Another way to do this would be with features.
Then mpi jobs must specify the feature=OSstring to run, and others can
run without the feature.
I'd use partitions to differentiate HW, not OS, but that's just my
personal bias.
The only issue you'd have is building the slurm rpms 3 times each time
you wish to update a version, as a consistent slurm version across the
cluster is "better form". I believe the only constraint is slurmctld
must be higher or equal version to slurmd and slurmdbd must be equal or
higher to slurmctld (slurmdbd≥slurmctld≥slurmd) but best not to test
once in production and upgrade all at once.
On 01/04/2016 11:31 PM, Michael Robbert wrote:
Shadd,
This should be doable with some work. If I were doing this the first thing I’d
do do is reconcile all the differences in the slurm.conf of each cluster. Once
all the clusters are running with the same settings, or you’ve decided on which
cluster’s settings you want to use for the new combined cluster then just
append the nodes and partitions from the other clusters into the one slurm.conf
to rule them all. Push that file out to all the nodes and restart.
As far as multi-OS within a single cluster goes I don’t think that Slurm really
cares what OS is running. How you set it up is probably more a matter of what
kind of applications you’re running. In a typical HPC cluster running MPI jobs
you’re probably going to want to create a separate Slurm partition for each OS.
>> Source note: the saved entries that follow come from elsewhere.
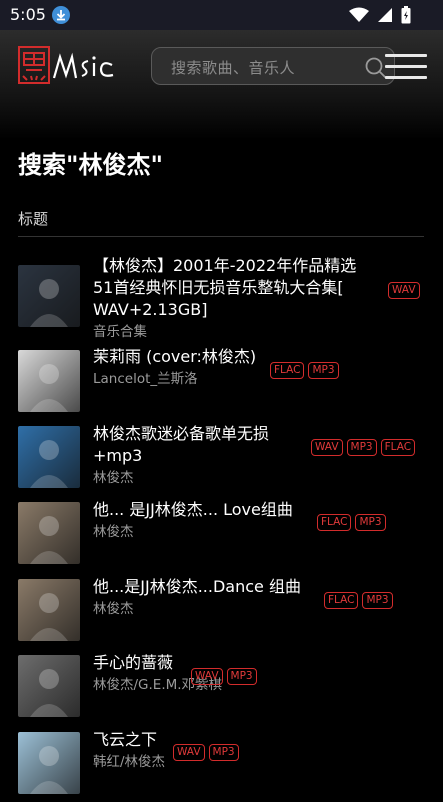  I want to click on system-icons, so click(380, 15).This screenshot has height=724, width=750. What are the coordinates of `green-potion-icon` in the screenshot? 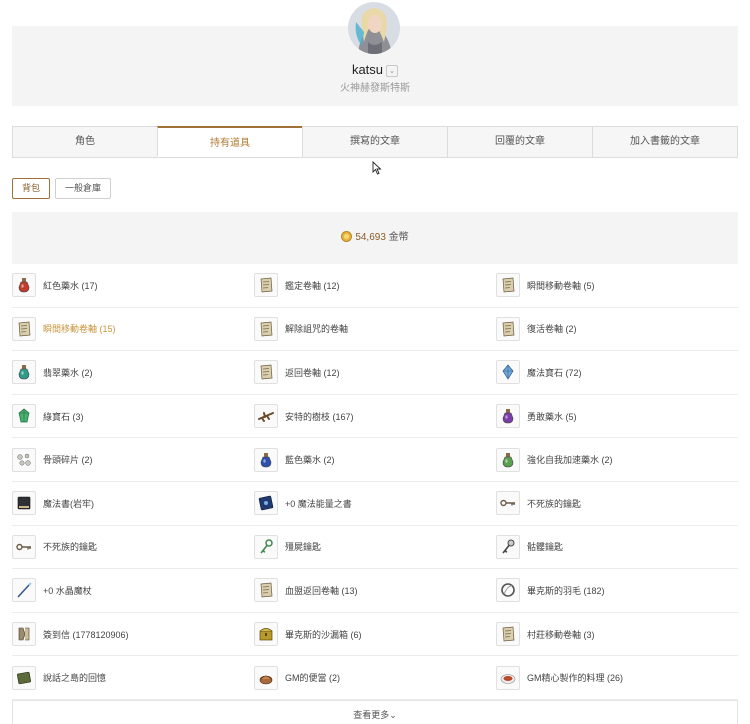 It's located at (24, 372).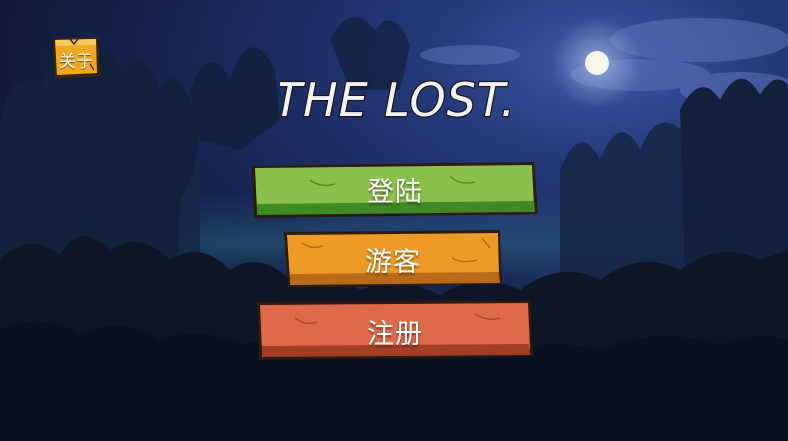 The height and width of the screenshot is (441, 788). I want to click on guest-button-label: 游客, so click(393, 262).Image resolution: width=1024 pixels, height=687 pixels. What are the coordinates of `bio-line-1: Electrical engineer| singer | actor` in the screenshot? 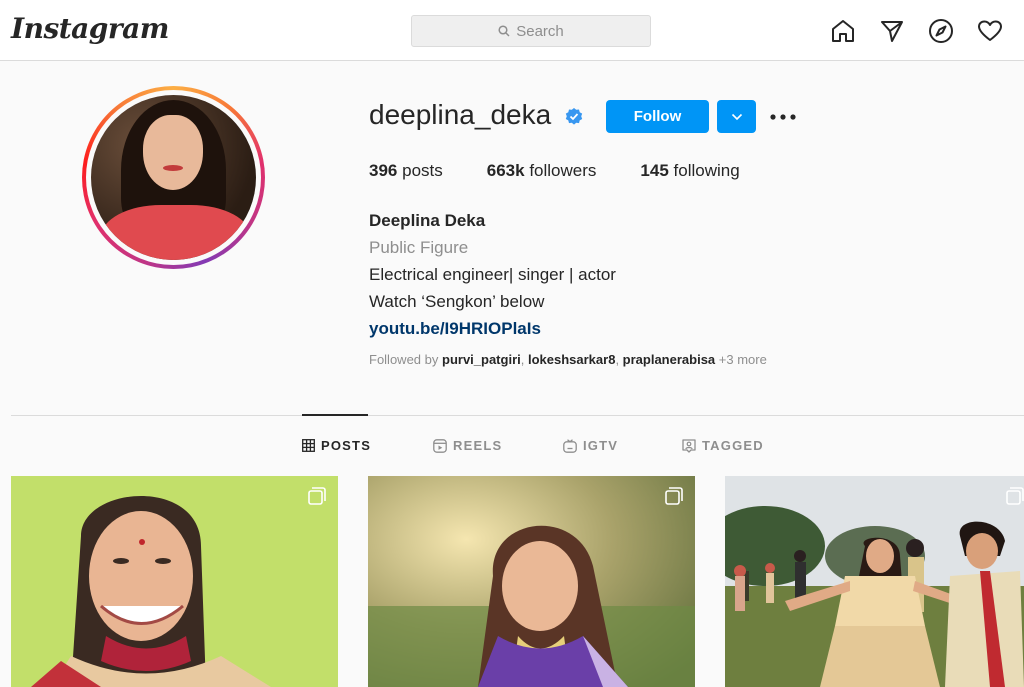 It's located at (492, 274).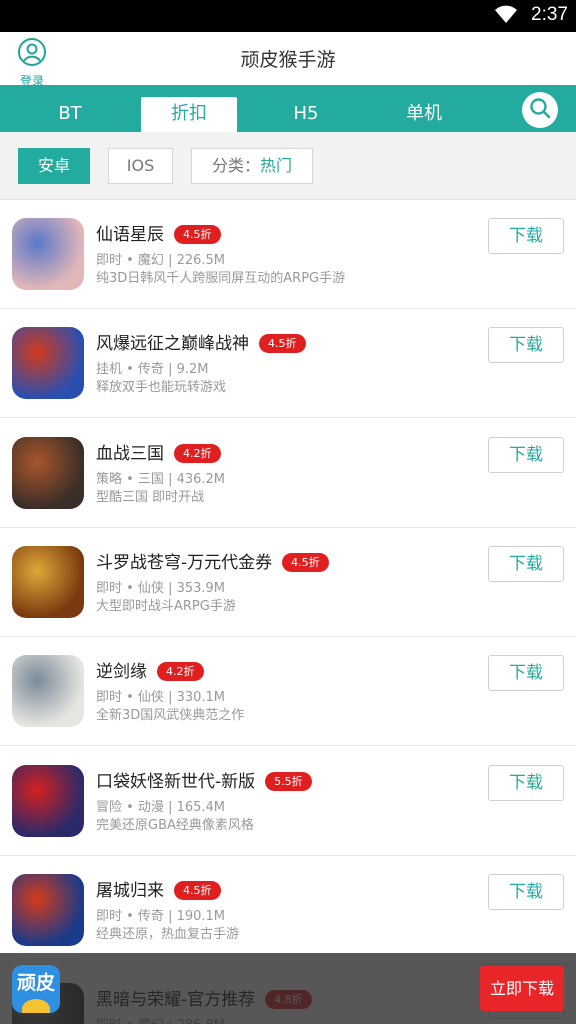  What do you see at coordinates (140, 166) in the screenshot?
I see `filter-ios: IOS` at bounding box center [140, 166].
Each job will then be confined to one partition. If you want jobs to be able to
run on and communicate between nodes with different OS’s that could be
possible, but I’d think that it’ll be a bigger headache than it is worth.
Mike Robbert
Colorado School of Mines
On Dec 30, 2015, at 6:26 AM, Shadd Gallegos <[email protected]> wrote:
I have Multiple clusters
one Sles 11 SP3
one CentOS 6.7
one CentOS 7.0
Each running their own SLURM instance
Is there a way I can consolidate the three to a single scheduler system?
is there any doc on multi OS systems anywhere?